Data Availability Statement

This manuscript has no associated data or the data will not be deposited. [Authors’ comment: The datasets generated during and/or analyzed during the current study are available from the corresponding author on reasonable request.]

Contribution of the Klein–Nishina scattering cross section to the Rosseland mean

We have seen that the Thomson opacity reads

$$\begin{aligned} \kappa _{\textrm{Th}}=\frac{8\pi }{3}\left( \frac{e^2}{4\pi \epsilon _0mc^2}\right) ^2\frac{Z^*}{A}\mathcal {N}_A. \end{aligned}$$

(1)

Let us introduce the reduced parameter

$$\begin{aligned} \gamma =\frac{h\nu }{mc^2}. \end{aligned}$$

(2)

The Klein–Nishina relativistic cross section [67] reads

$$\begin{aligned} \kappa _{\textrm{KN}}={} & {} \kappa _{\textrm{Th}}\left\{ \frac{1+\gamma }{\gamma ^2}\left[ \frac{2(1+\gamma )}{2\gamma +1}-\frac{1}{\gamma }\ln (2\gamma +1)\right] \right. \nonumber \\{} & {} \left. +\frac{1}{2\gamma }\ln (2\gamma +1)-\frac{3\gamma +1}{(2\gamma +1)^2}\right\} . \end{aligned}$$

(3)

If \(\gamma \ll 1\), one has

$$\begin{aligned} \kappa _{\textrm{KN}}=\kappa _{\textrm{Th}}\left( 1-2\gamma +\frac{26}{5}\gamma ^2+\cdots \right) \end{aligned}$$

(4)

and if \(\gamma \gg 1\):

$$\begin{aligned} \kappa _{\textrm{KN}}\approx \frac{3}{8\gamma }\kappa _{\textrm{Th}}\left[ \ln (2\gamma )+\frac{1}{2}\right] . \end{aligned}$$

(5)

Let us assume that the relativistic effects are negligible.

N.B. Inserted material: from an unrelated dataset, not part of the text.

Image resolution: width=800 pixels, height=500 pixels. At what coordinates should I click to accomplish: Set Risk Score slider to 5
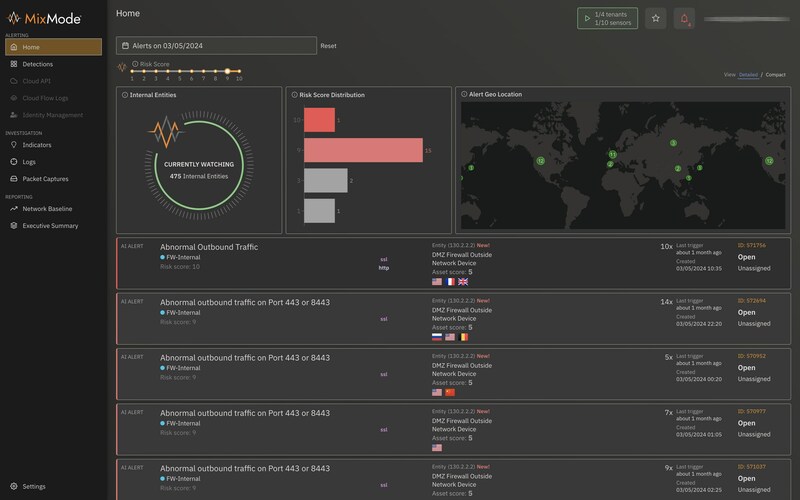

We can then use Eq. (4) yielding

$$\begin{aligned} \frac{1}{\kappa _{\textrm{KN}}}\approx \frac{1}{\kappa _{\textrm{Th}}}\left( 1+2\gamma -\frac{6}{5}\gamma ^2\right) . \end{aligned}$$

(6)

Using the reduced variable \(u=h\nu /(k_BT)\), one has for the Rosseland mean in the case of the Klein–Nishina expression of the scattering cross section

$$\begin{aligned} \kappa _{\textrm{R,KN}}= & {} \frac{4\pi ^4}{15}\kappa _{\textrm{Th}}\left[ \int _0^{\infty }\frac{u^4e^{-u}}{(1-e^{-u})^2}\left( 1+\frac{2k_BT}{mc^2}u\right. \right. \nonumber \\{} & {} \left. \left. -\frac{6}{5}\left( \frac{k_BT}{mc^2}\right) ^2u^2\right) \textrm{d}u\right] ^{-1} \end{aligned}$$

(7)

i.e.,

$$\begin{aligned} \kappa _{\textrm{R,KN}}= & {} \frac{4\pi ^4}{15}\kappa _{\textrm{Th}}\left[ \int _0^{\infty }\frac{u^4e^{-u}}{(1-e^{-u})^2}\textrm{d}u\right. \nonumber \\{} & {} \left. +2\frac{k_BT}{mc^2}\int _0^{\infty }\frac{u^5e^{-u}}{(1-e^{-u})^2}\textrm{d}u\right. \nonumber \\{} & {} \left. -\frac{6}{5}\left( \frac{k_BT}{mc^2}\right) ^2\int _0^{\infty }\frac{u^6e^{-u}}{(1-e^{-u})^2}\textrm{d}u\right] ^{-1}. \end{aligned}$$

(8)

Using

$$\begin{aligned} \int _0^{\infty }\frac{u^4e^{-u}}{(1-e^{-u})^2}\textrm{d}u=\frac{4\pi ^4}{15} \end{aligned}$$

(9)

as well as

$$\begin{aligned} \int _0^{\infty }\frac{u^5e^{-u}}{(1-e^{-u})^2}\textrm{d}u=120~\zeta (5) \end{aligned}$$

(10)

and

$$\begin{aligned} \int _0^{\infty }\frac{u^6e^{-u}}{(1-e^{-u})^2}\textrm{d}u=\frac{16\pi ^6}{21}, \end{aligned}$$

(11)

one finally obtains

$$\begin{aligned} \kappa _{\textrm{R,KN}}=\kappa _{\textrm{Th}}\left[ 1+\frac{900~\zeta (5)}{\pi ^4}\left( \frac{k_BT}{mc^2}\right) -\frac{24\pi ^2}{7}\left( \frac{k_BT}{mc^2}\right) ^2\right] \end{aligned}$$

(12)

and using [68, 69]:

$$\begin{aligned} \zeta (5)= & {} \frac{\pi ^5}{294}-\frac{72}{35}\sum _{n=1}^{\infty }\frac{1}{n^5\left( e^{2\pi n}-1\right) }\nonumber \\{} & {} -\frac{2}{35}\sum _{n=1}^{\infty }\frac{1}{n^5\left( e^{2\pi n}+1\right) }\approx 1.03692, \end{aligned}$$

(13)

one has

$$\begin{aligned} \kappa _{\textrm{R,KN}}\approx \kappa _{\textrm{Th}}\left[ 1+9.58057\left( \frac{k_BT}{mc^2}\right) -33.8386\left( \frac{k_BT}{mc^2}\right) ^2\right] . \end{aligned}$$

(14)